The shooting of Montreal journalist Michel Auger has exposed not only the inability of police to control biker gangs but, on a less critical level, the reality behind the myth of journalists as agents of good against the forces of evil in our society.
This comic-book fantasy, reinforced by Hollywood, has long been a legendary aspect of journalistic tradition, particularly in North America. It wasn't accidental that the Canadian creator of Superman in the 1930s chose a reporter, mild-mannered Clark Kent, as his superhero's disguise.
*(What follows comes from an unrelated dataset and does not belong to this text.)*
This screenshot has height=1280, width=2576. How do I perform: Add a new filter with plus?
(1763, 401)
Intentionally or not, it symbolized the hidden power that supposedly resided within even the meekest journalist, the power to expose and thereby demolish evildoers.
Another expression of this myth was the Humphrey Bogart image of the journalist that Hollywood perpetuated for decades, the raffish, hard-drinking but charming character in a trenchcoat with upturned collar who had the morals of an alley cat but the courage of a lion when the chips were down.
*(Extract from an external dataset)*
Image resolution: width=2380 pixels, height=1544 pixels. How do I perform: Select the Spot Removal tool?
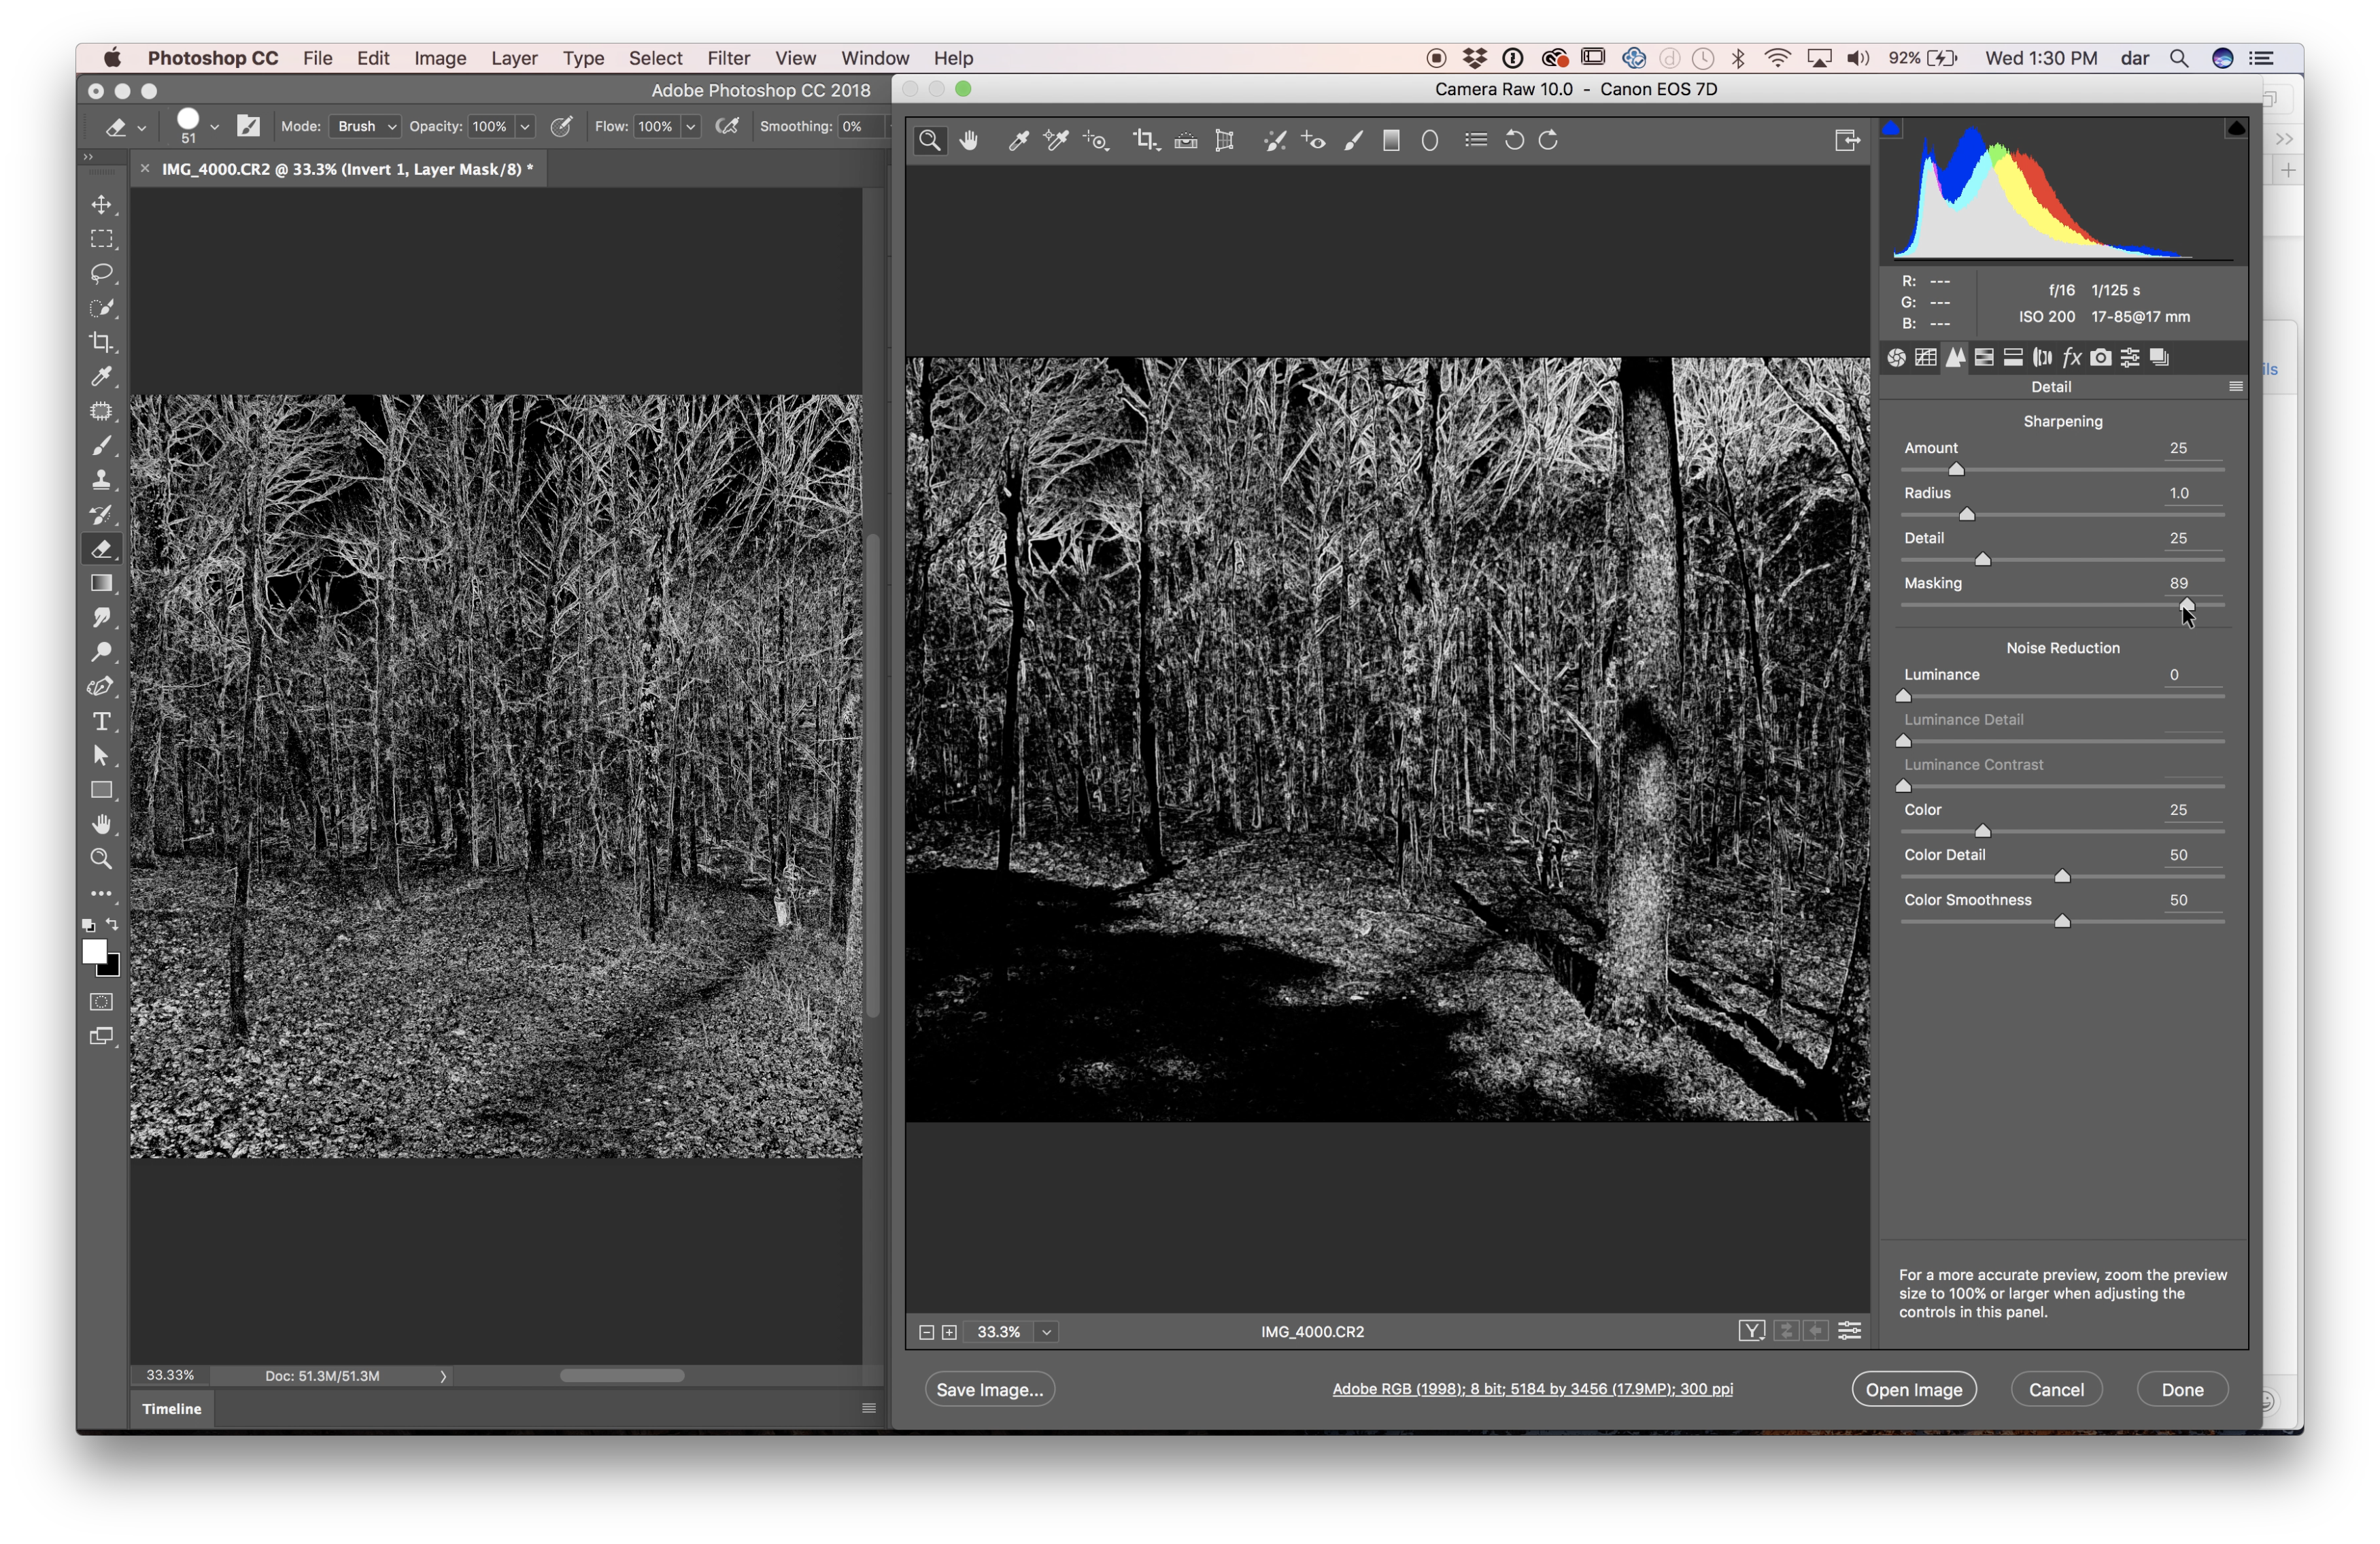click(1274, 141)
On a more serious level, these images expressed a vision of journalism as a daily critique of the powerful and corrupt in society, and this ideal still animates journalists. Without it, journalism risks becoming a meaningless babble of trivia without much redeeming purpose. But how much difference can journalists really make in a society dominated by huge political and corporate forces with armies of spin-doctors at their command? How much difference, in particular, when the "corporations" are wealthy outlaw groups ready to use intimidation, terror and murder to manipulate and control the media.
The answer seemed to lie in the bullet-riddled body of Michel Auger and it was, "Not much."
Since that shooting there have been other media reports illustrating this fear of intimidation. There have been stories of crown attorneys who fear being assigned to prosecute members of these gangs, reminding me of a conversation a few years ago with a Quebec judge whose main professional concern had become what he perceived as inadequate security for himself and his family, in and outside the courtroom. There have also been sketchy reports of a secret parliamentary committee in Ottawa investigating organized crime whose members are afraid to be identified publicly. None of this comes as a surprise to any journalist who has ventured into this territory in recent decades. I remember some time ago talking with a CBC reporter in Montreal who had quickly stopped reporting on biker gangs after he received threatening phone calls at home and his car was torched one night.
How many journalists have been silenced in this way over the years? Very many, I suspect. Reporting on organized crime in Canada requires far more courage than dropping into a civil war in some distant country for a few weeks and then exiting to a safe haven.
That's why there is so little of this type of reporting, and what there is depends almost entirely on police sources for information. And in opposition to this meagre flow are the many American films and television productions that glorify underworld organizations and render their innocent victims invisible.
Until now, journalists have been largely protected from gang violence by their own caution, and perhaps by a belief among the gangs that killing journalists, like killing police, brings too much unwanted publicity. But the attempted murder of Michel Auger shows how flimsy this protection is, even in Quebec where there has always been a strong tradition of crime reporting, a tradition that was evident in the translations of Mr. Auger's most recent exposé in The Globe and Mail and some other English-language newspapers following his narrow escape from death. When was the last time English-speaking readers had read such detailed reporting of outlaw gangs in their own newspapers?
In Montreal last week a few hundred journalists marched in public to protest the shooting of their colleague. This demonstration and the reprinting of his article were meant to say, "You can't silence us." But these are hollow gestures. In reality, most of the media exposés of the current era target either small fraud artists who can't protect themselves from this type of exposure, or large corporations who have more sophisticated weapons at their command than guns and explosives. Between these extremes, the activities of organized crime go largely unreported.
This isn't written as a criticism of today's journalists. My own career was spent mainly in the relatively safe confines of political journalism, where wrongdoing could be exposed without fear of retribution. It doesn't take much courage to stand up to an angry cabinet minister. So I wouldn't pretend to be braver than other journalists, only perhaps a little more realistic.
When the bullets tore into Michel Auger's body, they showed that there are no Supermen inside the middle-class Clark Kents who work these days on our newspapers, television stations and new Internet information services. The Humphrey Bogarts of the newsroom are long dead, if they ever really existed. Instead, we are left with the disturbing realization that violence often lurks just beneath the surface of our apparently peaceful and complacent society and that the balance between civil order and criminal chaos may be more precarious than our media lead us to believe.
Peter Desbarats holds the Maclean Hunter Chair of Communications Ethics at Ryerson Polytechnic University in Toronto.